What is required: Only one stretch of the material below is wanted: everything from the line containing "This screenshot has" down to the line containing "The image size is (1092, 1092).", both ends included. Repeat it exactly and skip the pictures.

Supplied material:
▶
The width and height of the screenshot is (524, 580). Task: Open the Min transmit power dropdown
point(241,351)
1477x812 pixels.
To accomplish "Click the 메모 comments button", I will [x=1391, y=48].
◀
▶
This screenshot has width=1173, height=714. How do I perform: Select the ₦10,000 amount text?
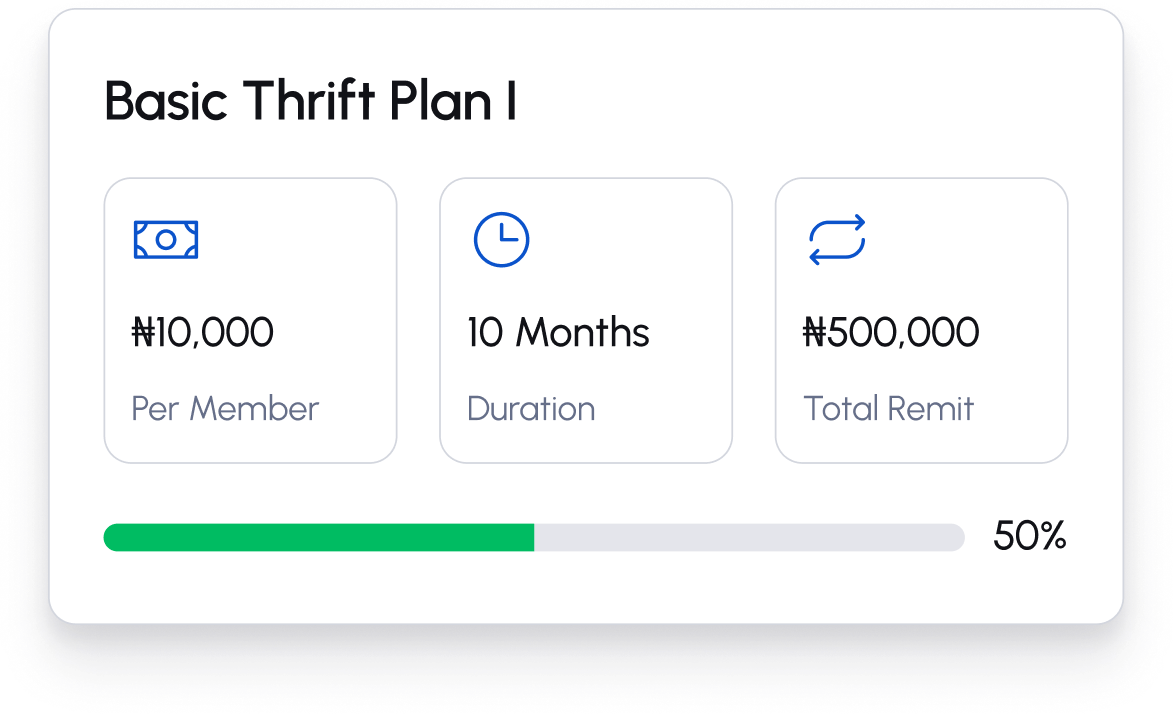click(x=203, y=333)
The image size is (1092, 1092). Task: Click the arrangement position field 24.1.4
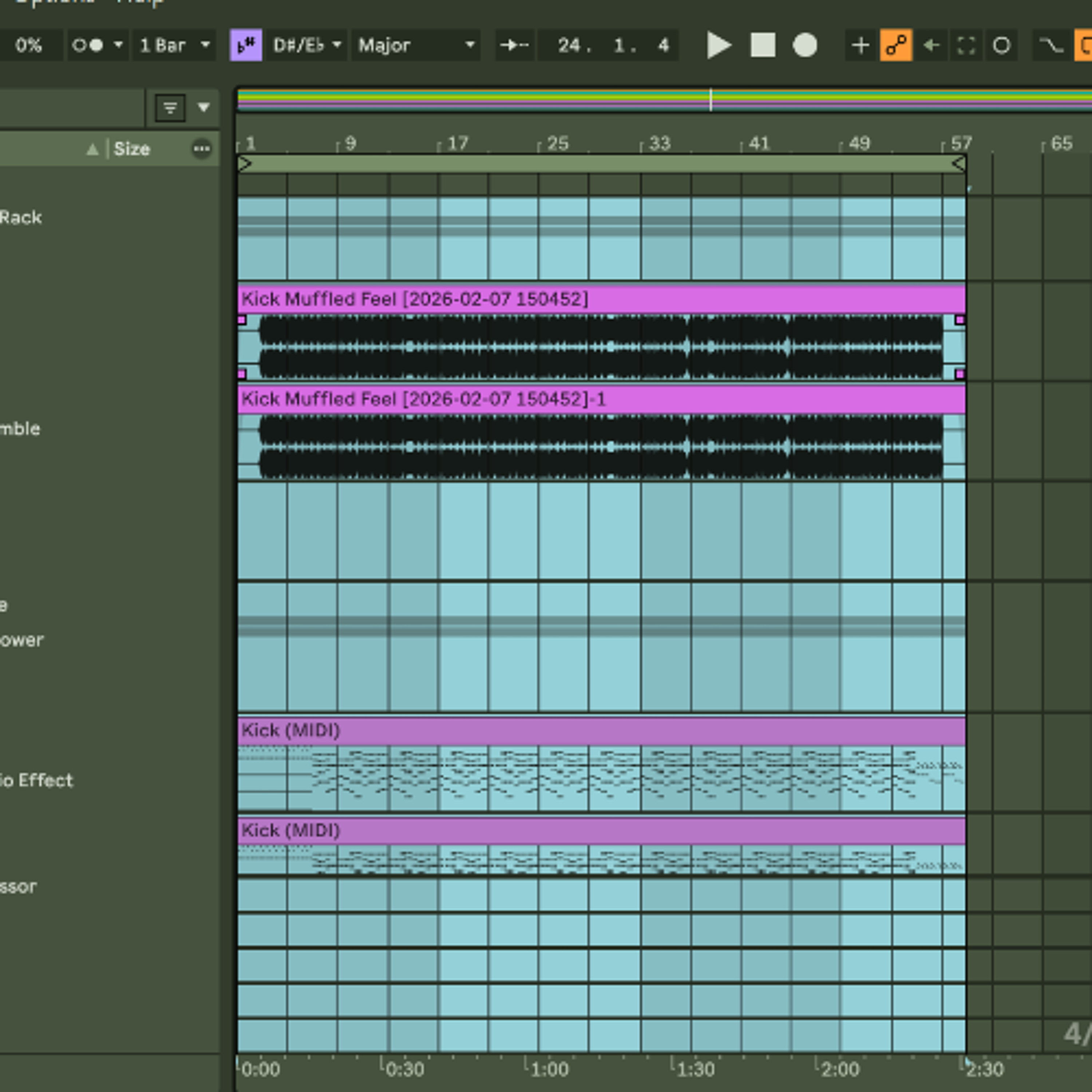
◀
▶
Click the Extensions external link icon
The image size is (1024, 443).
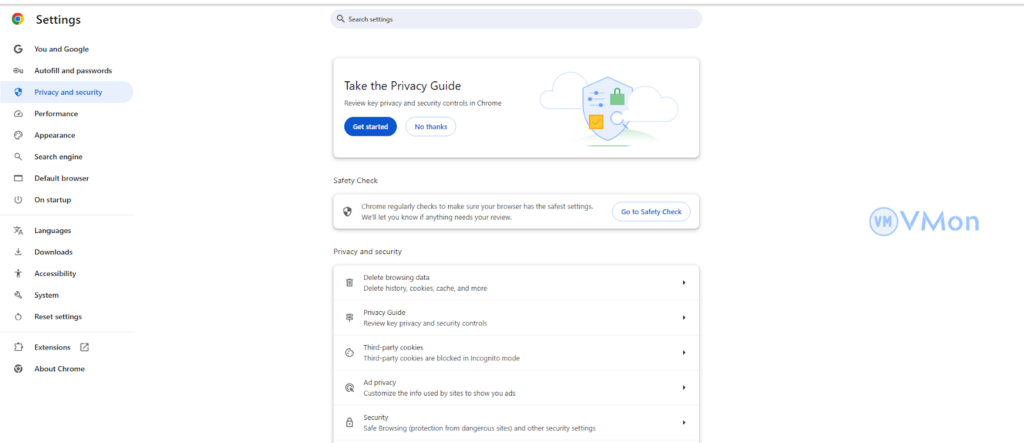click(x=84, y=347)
◀
Result:
This screenshot has width=1173, height=714. How do I perform: Select the ₦10,000 amount text?
click(x=203, y=333)
The image size is (1092, 1092). Task: Click the arrangement position field 24.1.4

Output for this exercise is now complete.